In comparison with CIDI, the relative sensitivity and specificity of the PHQ-9 for detecting major depressive disorder at a cut point of 10 or more were 53.1% (95% confidence interval: 45.4%-60.8%) and 77.5% (95% confidence interval, 74.5%-80.5%), respectively. Using a Bayesian latent class model to correct for the bias arising from the use of an imperfect gold standard increased the sensitivity and specificity of PHQ-9 to 79.8% (95% Bayesian credible interval, 64.9%-90.8%) and 79.1% (95% Bayesian credible interval, 74.7%-83.7%), respectively.
Our results provided evidence that assessing diagnostic validity of mental health screening instrument, where application of a gold standard might not be available, can be accomplished by using appropriate statistical methods.
我们评估了使用假定的不完善金标准——《综合国际诊断访谈》(CIDI)对患者健康问卷-9(PHQ-9)诊断准确性估计产生偏差的程度。

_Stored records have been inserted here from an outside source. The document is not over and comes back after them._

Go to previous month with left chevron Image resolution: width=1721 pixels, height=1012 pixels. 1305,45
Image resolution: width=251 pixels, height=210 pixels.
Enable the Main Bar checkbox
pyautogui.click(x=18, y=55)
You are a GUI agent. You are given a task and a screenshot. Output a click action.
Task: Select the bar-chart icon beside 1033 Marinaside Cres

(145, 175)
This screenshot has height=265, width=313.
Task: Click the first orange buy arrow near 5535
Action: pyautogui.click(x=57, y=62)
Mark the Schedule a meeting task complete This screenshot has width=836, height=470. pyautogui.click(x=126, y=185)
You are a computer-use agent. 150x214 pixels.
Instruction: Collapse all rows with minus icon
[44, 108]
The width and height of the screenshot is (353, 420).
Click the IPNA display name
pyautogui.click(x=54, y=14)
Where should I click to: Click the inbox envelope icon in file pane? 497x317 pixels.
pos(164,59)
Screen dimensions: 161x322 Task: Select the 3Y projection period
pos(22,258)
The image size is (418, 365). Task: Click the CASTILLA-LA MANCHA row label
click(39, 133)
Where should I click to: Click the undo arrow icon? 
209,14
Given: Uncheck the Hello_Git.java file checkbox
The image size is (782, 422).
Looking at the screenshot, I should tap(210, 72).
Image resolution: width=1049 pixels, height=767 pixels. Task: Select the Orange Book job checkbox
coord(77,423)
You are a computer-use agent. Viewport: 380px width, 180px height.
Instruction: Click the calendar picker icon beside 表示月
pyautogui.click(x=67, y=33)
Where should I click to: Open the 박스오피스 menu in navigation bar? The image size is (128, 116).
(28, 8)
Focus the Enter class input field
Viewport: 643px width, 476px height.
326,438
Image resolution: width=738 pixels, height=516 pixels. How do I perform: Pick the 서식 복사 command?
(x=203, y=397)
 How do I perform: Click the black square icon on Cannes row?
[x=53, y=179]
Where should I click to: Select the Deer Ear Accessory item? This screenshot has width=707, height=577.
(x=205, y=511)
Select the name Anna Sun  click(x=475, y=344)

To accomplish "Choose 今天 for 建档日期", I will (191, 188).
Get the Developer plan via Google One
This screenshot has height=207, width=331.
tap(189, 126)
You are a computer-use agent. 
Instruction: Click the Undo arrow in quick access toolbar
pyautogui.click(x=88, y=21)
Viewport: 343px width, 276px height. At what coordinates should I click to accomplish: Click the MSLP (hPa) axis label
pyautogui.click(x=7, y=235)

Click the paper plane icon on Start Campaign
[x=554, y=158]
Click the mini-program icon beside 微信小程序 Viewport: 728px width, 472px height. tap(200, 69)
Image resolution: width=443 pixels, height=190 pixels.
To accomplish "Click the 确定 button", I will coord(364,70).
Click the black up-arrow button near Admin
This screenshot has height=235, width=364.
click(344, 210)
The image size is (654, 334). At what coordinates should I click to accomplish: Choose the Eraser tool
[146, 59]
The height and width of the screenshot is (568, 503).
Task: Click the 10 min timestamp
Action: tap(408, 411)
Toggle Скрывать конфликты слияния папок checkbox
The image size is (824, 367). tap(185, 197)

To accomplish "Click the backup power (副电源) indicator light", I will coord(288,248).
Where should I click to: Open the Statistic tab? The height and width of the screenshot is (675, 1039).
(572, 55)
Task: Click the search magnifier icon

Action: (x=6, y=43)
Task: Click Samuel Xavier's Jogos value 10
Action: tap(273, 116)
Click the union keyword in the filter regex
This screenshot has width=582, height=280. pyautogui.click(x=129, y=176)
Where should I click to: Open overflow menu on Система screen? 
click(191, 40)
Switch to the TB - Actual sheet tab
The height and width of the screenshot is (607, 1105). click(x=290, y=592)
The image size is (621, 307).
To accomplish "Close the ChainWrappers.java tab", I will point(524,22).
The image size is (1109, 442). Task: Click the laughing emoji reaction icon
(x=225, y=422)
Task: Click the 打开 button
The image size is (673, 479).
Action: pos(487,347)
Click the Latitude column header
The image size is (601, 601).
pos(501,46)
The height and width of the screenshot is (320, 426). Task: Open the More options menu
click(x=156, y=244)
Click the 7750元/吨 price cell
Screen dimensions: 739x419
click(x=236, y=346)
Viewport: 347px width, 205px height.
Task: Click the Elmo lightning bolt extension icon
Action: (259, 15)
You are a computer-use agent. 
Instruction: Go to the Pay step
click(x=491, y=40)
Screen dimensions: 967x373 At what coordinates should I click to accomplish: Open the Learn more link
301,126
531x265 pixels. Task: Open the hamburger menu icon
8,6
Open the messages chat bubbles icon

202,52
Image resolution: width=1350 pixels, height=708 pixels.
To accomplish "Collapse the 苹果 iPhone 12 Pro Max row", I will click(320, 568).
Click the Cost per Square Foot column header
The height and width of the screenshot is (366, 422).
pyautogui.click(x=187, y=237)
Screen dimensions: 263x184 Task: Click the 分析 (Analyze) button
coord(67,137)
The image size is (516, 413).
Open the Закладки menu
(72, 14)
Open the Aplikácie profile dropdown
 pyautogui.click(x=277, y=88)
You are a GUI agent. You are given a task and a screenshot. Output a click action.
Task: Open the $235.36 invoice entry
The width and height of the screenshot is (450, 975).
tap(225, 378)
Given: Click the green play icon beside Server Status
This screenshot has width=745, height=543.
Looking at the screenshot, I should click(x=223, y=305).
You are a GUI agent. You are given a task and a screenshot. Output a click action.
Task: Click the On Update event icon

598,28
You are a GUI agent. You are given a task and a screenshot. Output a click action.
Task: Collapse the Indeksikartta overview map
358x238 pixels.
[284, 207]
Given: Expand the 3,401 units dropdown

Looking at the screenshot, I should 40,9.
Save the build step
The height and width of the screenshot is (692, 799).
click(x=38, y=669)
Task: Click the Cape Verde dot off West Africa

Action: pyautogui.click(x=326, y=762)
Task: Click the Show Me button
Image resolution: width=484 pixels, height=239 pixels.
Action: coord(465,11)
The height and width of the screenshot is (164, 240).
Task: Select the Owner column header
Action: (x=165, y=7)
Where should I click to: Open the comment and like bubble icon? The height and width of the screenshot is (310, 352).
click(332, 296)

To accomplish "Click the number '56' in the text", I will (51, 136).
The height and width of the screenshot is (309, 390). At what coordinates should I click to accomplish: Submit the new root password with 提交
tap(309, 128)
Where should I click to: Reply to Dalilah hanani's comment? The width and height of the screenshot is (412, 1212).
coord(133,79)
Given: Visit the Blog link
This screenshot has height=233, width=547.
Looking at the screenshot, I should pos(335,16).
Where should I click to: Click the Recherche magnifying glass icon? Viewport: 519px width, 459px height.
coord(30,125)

我们还评估了如何使用统计校正来解决这种偏差。
该研究在926名成年人中进行,通过结构化访谈使用PHQ-9和CIDI工具收集有关参与者当前重度抑郁症的信息。首先,我们以CIDI作为金标准评估PHQ-9的相对心理测量特性。接下来,我们使用贝叶斯潜在类别模型来校正偏差。
与CIDI相比,PHQ-9在切点为10或更高时检测重度抑郁症的相对敏感性和特异性分别为53.1%(95%置信区间:45.4%-60.8%)和77.5%(95%置信区间,74.5%-80.5%)。使用贝叶斯潜在类别模型校正因使用不完善金标准而产生的偏差后,PHQ-9的敏感性和特异性分别提高到79.8%(95%贝叶斯可信区间,64.9%-90.8%)和79.1%(95%贝叶斯可信区间,74.7%-83.7%)。
我们的结果提供了证据,表明在可能无法应用金标准的情况下,通过使用适当的统计方法可以评估心理健康筛查工具的诊断有效性。